Support Matrix#

This documentation describes the software and hardware that Riva ASR NIM supports.

Hardware#

NVIDIA Riva ASR NIM is supported on NVIDIA GPUs with Compute Capability > 7.0. Avoid exceeding the available memory when selecting models to deploy; 16+ GB VRAM is recommended.

GPUs Supported#

GPU

Precision

A30, A100

FP16

H100

FP16

A2, A10, A16, A40

FP16

L4, L40, GeForce RTX 40xx

FP16

GeForce RTX 50xx

FP16

Blackwell RTX 60xx

FP16

WSL2-compatible models include support for all RTX 40xx GPUs and later.

Software#

  • Linux operating systems (Ubuntu 22.04 or later recommended)

  • NVIDIA Driver >= 535

  • NVIDIA Docker >= 23.0.1

Supported Models#

Riva ASR NIM supports the following models.

NIM automatically downloads the prebuilt model if it is available on the target GPU (GPUs with Compute Capability >= 8.0) or generates an optimized model on-the-fly using RMIR model on other GPUs (Compute Capability > 7.0).

The environment variable NIM_TAGS_SELECTOR is used to specify the desired model and inference mode. It is specified as comma-separated key-value pairs. Some ASR models support different inference modes tuned for different use cases. Available modes include streaming low latency (str), streaming high throughput (str-thr), and offline (ofl). Setting the mode to all deploys all inference modes where applicable.

Note

All models use FP16 precision.

Parakeet 0.6b CTC English#

Model information

To use this model, set CONTAINER_ID to parakeet-0-6b-ctc-en-us. Choose a value for NIM_TAGS_SELECTOR from the following table as needed. For further instructions, refer to Launching the NIM.

Profile
(Selected using NIM_TAGS_SELECTOR)

Inference Mode

Batch Size

CPU Memory (GB)

GPU Memory (GB)

mode=ofl

offline

1024

3

5.8

mode=str

streaming

1024

3

4

mode=str-thr

streaming-throughput

1024

3

5

mode=all

all

1024

5.3

11.5

mode=ofl,bs=1

offline

1

3

3

mode=str,bs=1

streaming

1

3

3

Note

Profiles with a Batch Size of 1 are optimized for the lowest memory usage and support only a single session at a time. These profiles are recommended for WSL2 deployment or scenarios with a single inference request client.

Parakeet 1.1b CTC English#

Model information

To use this model, set CONTAINER_ID to parakeet-1-1b-ctc-en-us. Choose a value for NIM_TAGS_SELECTOR from the following tables as needed. For further instructions, refer to Launching the NIM.

Standard English Speech Recognition#

The following table lists standard profiles for general English speech recognition.

Profile
(Selected using NIM_TAGS_SELECTOR)

Inference Mode

Batch Size

CPU Memory (GB)

GPU Memory (GB)

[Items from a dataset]
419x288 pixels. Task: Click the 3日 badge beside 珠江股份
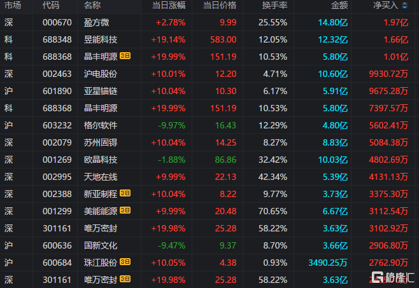point(125,261)
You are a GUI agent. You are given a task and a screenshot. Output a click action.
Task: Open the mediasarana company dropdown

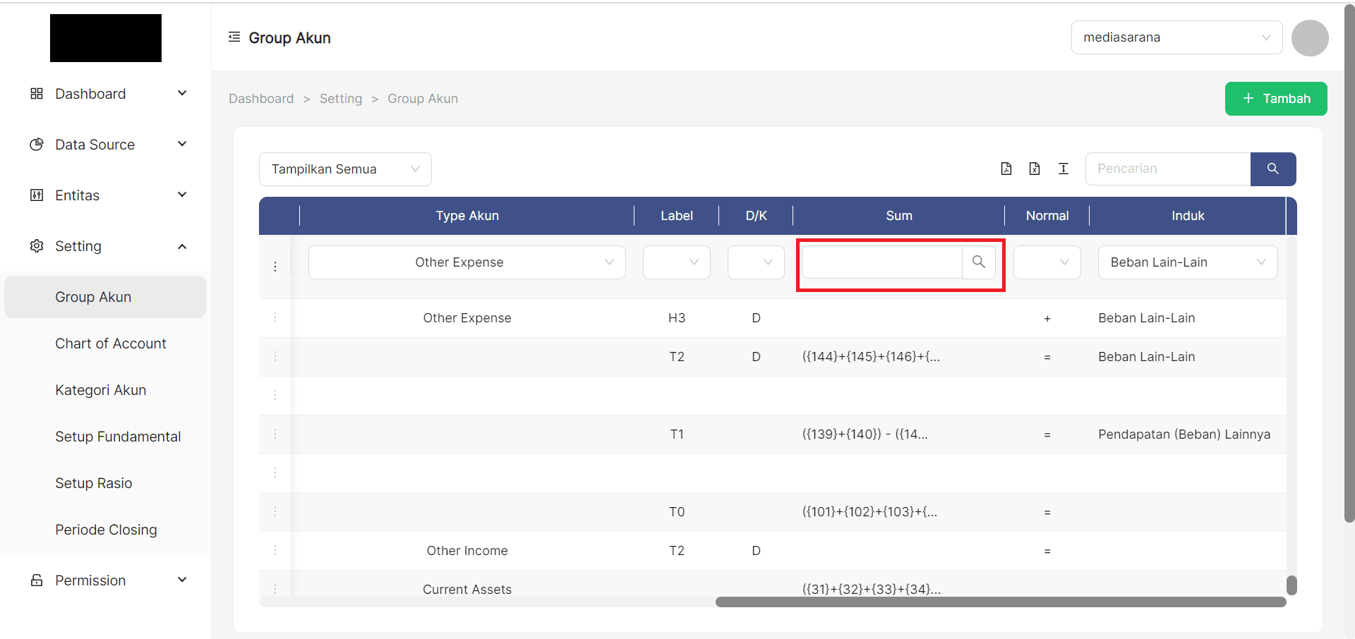[x=1176, y=37]
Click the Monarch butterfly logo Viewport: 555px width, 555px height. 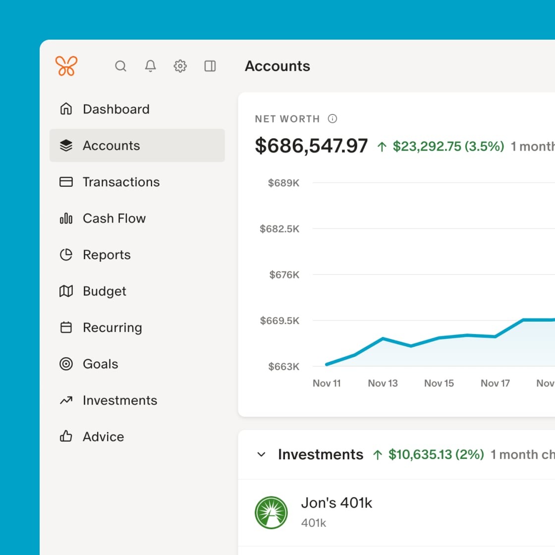point(67,65)
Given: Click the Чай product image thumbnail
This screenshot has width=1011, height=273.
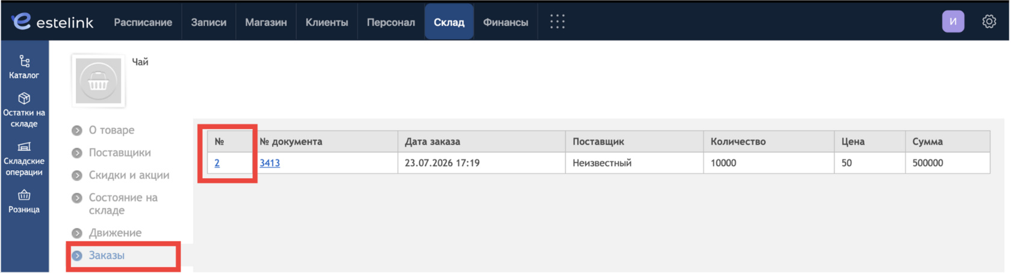Looking at the screenshot, I should coord(98,81).
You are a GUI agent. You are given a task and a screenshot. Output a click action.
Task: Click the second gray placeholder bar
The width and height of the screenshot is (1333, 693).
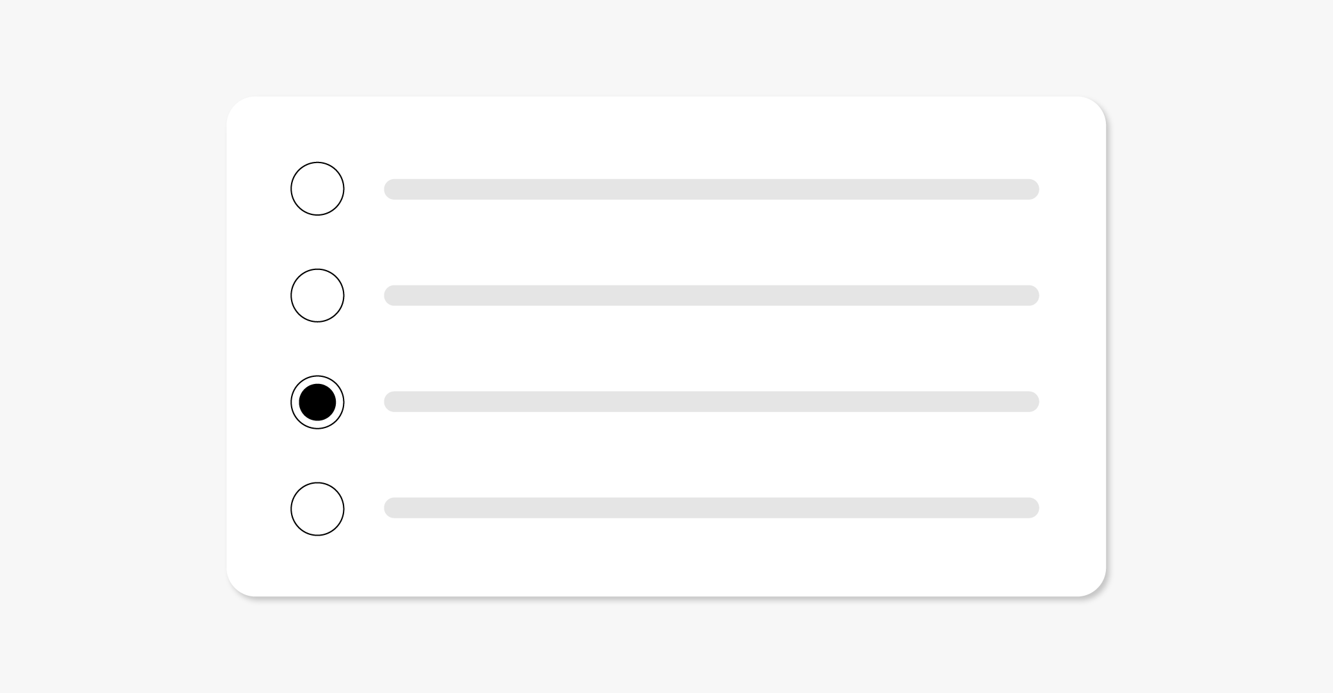coord(711,296)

- Task instructions -
1. Please revise the stretch of the support matrix from "GeForce RTX 50xx" through "or later recommended)", putting "Ubuntu 24.04" in place of "Ubuntu 22.04".
2. Answer these from the support matrix:
(a) What minimum NVIDIA Driver version does it list?
(b) What value of CONTAINER_ID selects the Parakeet 0.6b CTC English model?
(c) How many GB of GPU memory does the mode=all profile of that model take?

- Answer set -
1.
GeForce RTX 50xx

FP16

Blackwell RTX 60xx

FP16

WSL2-compatible models include support for all RTX 40xx GPUs and later.

Software#

  • Linux operating systems (Ubuntu 24.04 or later recommended)

2.
(a) 535 (NVIDIA Driver >= 535)
(b) parakeet-0-6b-ctc-en-us
(c) 11.5 GB